Evan Winkler, Melco’s President, added that while the property in Colombo is expected to ramp up gradually, it represents a “paradigm shift” for the region. “We’re offering a true integrated resort experience in a market that’s only known outdated stand-alone casinos,” he said.
Macau shines amid competitive jostling

In Macau, Melco continues to invest in product upgrades and customer experience, including a full renovation of the Countdown Hotel, set to reopen as a luxury all-suite tower in 2026. “It’s going to be a super unique product that doesn’t exist anywhere else in the world”, Ho said.
The group is also revamping its casino floors to appeal to premium mass customers, with Winkler detailing an “unprecedented number of projects” underway — from high-limit slot lounges to experiential spaces with simulators, jukeboxes, and bespoke food offerings.
Despite rival operators stepping up marketing spend to regain market share, Melco executives insisted they are staying the course with a disciplined reinvestment strategy.
“Macau is always going to be competitive,” said Ho. “But we prefer to compete on product and service — not who’s giving the biggest deals.”

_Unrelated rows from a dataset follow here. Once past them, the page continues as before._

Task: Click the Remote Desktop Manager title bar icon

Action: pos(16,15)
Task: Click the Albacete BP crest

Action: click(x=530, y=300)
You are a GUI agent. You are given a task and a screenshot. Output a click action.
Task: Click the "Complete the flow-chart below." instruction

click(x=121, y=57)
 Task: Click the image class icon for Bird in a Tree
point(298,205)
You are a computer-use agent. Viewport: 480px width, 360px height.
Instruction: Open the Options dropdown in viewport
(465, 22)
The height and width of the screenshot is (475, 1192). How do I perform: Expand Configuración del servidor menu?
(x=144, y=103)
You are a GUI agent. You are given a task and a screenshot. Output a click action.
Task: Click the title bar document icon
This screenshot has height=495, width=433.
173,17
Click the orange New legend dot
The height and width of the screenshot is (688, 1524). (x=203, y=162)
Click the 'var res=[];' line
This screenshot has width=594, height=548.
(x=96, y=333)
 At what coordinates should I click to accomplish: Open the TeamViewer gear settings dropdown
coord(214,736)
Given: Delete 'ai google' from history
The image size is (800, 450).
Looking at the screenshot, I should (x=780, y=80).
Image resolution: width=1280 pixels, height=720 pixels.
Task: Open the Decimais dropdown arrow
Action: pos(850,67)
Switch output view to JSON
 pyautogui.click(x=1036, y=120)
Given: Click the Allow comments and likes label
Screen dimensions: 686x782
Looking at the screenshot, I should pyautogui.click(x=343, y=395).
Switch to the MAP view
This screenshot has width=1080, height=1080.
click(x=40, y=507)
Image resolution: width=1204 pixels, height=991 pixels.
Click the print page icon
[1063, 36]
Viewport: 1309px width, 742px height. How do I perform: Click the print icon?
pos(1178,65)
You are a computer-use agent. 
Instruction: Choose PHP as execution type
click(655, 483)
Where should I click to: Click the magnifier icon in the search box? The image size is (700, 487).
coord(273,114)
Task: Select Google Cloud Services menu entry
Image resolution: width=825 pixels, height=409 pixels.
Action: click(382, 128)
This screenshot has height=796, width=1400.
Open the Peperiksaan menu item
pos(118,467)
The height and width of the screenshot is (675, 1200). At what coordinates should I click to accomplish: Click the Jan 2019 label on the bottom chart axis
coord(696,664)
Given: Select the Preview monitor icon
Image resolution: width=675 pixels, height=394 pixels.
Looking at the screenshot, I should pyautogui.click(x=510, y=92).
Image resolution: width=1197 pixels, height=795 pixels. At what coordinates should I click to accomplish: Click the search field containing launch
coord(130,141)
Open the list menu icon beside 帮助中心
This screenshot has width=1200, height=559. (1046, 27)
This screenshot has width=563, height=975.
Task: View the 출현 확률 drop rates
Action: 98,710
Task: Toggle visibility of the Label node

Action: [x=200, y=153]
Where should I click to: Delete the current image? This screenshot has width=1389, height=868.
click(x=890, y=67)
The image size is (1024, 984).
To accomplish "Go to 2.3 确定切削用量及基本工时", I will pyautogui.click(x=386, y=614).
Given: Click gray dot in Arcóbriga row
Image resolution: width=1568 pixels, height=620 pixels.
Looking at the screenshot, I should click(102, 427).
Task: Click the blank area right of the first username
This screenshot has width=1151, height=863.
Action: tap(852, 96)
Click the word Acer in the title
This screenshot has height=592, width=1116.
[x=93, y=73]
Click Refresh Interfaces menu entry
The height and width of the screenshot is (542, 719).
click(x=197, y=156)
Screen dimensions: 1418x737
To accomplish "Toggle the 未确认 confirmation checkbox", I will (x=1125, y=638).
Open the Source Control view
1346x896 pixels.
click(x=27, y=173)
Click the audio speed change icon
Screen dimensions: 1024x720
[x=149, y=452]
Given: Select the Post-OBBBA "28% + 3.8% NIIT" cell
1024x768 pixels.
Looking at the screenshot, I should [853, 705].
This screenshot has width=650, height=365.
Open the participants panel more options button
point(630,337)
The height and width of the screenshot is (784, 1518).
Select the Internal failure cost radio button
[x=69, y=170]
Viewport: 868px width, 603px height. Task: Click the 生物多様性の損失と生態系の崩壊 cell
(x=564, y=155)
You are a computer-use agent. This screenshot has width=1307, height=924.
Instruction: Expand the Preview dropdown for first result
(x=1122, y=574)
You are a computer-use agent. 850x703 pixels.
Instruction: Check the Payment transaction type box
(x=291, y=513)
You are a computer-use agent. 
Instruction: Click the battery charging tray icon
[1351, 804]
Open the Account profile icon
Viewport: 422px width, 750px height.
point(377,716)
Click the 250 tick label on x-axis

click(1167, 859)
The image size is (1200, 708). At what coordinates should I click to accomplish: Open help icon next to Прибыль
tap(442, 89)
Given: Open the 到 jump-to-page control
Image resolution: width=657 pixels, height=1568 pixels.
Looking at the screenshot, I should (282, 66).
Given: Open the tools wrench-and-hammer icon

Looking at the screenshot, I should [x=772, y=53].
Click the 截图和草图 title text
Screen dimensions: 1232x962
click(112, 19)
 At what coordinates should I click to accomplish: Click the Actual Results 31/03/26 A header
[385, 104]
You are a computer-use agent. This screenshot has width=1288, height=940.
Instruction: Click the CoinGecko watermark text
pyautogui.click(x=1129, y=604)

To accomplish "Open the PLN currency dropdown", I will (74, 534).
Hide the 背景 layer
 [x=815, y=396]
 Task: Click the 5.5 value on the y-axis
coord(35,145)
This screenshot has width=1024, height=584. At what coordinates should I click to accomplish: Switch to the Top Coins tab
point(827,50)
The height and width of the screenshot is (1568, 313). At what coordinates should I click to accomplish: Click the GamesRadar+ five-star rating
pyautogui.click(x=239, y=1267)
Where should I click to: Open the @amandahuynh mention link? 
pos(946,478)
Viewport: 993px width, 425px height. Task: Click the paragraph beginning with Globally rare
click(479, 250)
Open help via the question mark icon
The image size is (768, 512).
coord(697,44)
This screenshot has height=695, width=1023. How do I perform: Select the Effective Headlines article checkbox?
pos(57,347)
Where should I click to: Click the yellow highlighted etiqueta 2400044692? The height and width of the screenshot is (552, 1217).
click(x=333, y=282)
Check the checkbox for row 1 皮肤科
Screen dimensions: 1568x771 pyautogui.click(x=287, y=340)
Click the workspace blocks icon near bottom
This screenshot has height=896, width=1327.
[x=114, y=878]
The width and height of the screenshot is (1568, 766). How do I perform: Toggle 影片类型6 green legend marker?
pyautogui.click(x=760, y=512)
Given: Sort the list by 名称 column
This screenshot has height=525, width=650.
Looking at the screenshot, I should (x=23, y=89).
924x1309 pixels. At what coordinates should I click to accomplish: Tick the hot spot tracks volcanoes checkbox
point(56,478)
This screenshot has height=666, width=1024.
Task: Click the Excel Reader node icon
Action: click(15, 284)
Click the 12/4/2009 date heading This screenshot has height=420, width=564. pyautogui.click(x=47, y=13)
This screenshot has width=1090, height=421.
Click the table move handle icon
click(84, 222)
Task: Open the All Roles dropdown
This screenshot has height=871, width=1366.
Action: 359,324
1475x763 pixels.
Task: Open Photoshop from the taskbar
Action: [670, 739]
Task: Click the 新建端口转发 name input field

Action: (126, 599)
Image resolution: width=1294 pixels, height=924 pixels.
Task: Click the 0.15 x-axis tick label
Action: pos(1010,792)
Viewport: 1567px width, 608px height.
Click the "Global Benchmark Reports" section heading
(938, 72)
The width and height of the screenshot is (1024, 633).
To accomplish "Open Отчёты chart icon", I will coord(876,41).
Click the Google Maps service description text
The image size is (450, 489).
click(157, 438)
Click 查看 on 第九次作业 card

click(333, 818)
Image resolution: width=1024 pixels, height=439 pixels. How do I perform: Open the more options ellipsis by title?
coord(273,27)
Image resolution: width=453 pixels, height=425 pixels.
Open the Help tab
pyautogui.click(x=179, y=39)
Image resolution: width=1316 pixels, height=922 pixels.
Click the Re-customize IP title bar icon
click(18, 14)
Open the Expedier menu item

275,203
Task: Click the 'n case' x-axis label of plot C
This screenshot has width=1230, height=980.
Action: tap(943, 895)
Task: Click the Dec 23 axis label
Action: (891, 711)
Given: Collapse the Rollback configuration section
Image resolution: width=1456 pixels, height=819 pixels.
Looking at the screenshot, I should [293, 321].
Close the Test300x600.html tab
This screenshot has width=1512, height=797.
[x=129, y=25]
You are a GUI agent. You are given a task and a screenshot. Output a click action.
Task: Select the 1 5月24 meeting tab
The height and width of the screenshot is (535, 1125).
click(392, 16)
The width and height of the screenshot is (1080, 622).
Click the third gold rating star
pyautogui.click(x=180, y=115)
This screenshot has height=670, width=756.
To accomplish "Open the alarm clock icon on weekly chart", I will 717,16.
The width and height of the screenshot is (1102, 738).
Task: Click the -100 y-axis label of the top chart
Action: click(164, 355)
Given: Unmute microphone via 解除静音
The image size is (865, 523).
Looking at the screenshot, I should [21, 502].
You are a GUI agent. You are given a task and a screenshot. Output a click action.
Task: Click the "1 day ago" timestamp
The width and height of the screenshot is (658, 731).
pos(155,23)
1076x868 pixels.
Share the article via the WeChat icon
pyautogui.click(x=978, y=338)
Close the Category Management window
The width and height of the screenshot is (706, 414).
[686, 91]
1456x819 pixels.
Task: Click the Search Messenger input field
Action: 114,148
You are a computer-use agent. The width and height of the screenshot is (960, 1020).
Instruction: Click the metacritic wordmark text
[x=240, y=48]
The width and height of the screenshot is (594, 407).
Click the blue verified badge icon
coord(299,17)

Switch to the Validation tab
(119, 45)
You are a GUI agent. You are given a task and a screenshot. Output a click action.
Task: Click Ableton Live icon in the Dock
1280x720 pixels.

Winkler added: “We’re trying to be more strategic in where we place our marketing dollars, using better data to reward the right customers. That’s how we’ve kept our reinvestment down while still driving growth.”
Melco also confirmed the upcoming closures of the Grand Dragon Casino and three Mocha Clubs, a move aimed at consolidating operations amid an evolving regulatory and economic landscape, namely the Macau SAR’s decision to shut any satellite casinos not owned by operators.
“We’re quite excited about the satellite closures,” Ho said. “It’s an opportunity for us to optimize our gaming units. For example, Altira will become the only casino in Taipa, giving us a stronger positioning.”
Melco’s group-wide adjusted property EBITDA rose 25 percent to $378 million in the second quarter, while Macau alone delivered a 29.2 percent EBITDA margin — the second-highest on record.
“We’re staying very disciplined on costs”, said CFO Geoff Davis. “Daily OpEx in Macau was reduced to about $3 million — better than our target — while we maintained margins and market share.”
The House of Dancing Water show, which reopened in May, contributed positively to earnings, though Winkler admitted more could be done to convert audiences into gaming customers. “It brings in nearly 4,000 guests per night and has a huge halo effect”, he said. “But we see opportunities to better capture that traffic on the gaming floor.”
Melco’s liquidity remains healthy, with $2.3 billion in available funds. It used some of that to repurchase $120 million in shares in the second quarter, citing favorable equity market conditions.
The Philippines and Cyprus stabilize
While Macau is booming, Melco’s Philippines operations continue to face a “heightened competitive environment,” executives said. The group has responded with cost cuts and more selective marketing.
“We’ve implemented rationalization measures and are already seeing higher profitability”, said Ho. Geoff Andres, Property President in Manila, added that “July saw stabilization and new junket partners, setting us up for a better second half.”
In Cyprus, where the June conflict between Iran and Israel weighed on tourism, Ho said recovery has been quicker than expected. “GGR has now surpassed pre-war levels,” he said. “We’re cautiously optimistic for the rest of the summer.”
Despite macro uncertainties and intensifying competition in Asia’s gaming sector, Melco executives are confident in their strategy of product-led growth and disciplined financial management.
“The Chinese economy appears to be stabilizing, and people are spending again”, Ho said. “That sets us up for a great third quarter.”
Winkler echoed that sentiment. “We feel very good about the market and our positioning”, he said. “We’re not chasing every deal. We’re investing in long-term value — and it’s paying off.”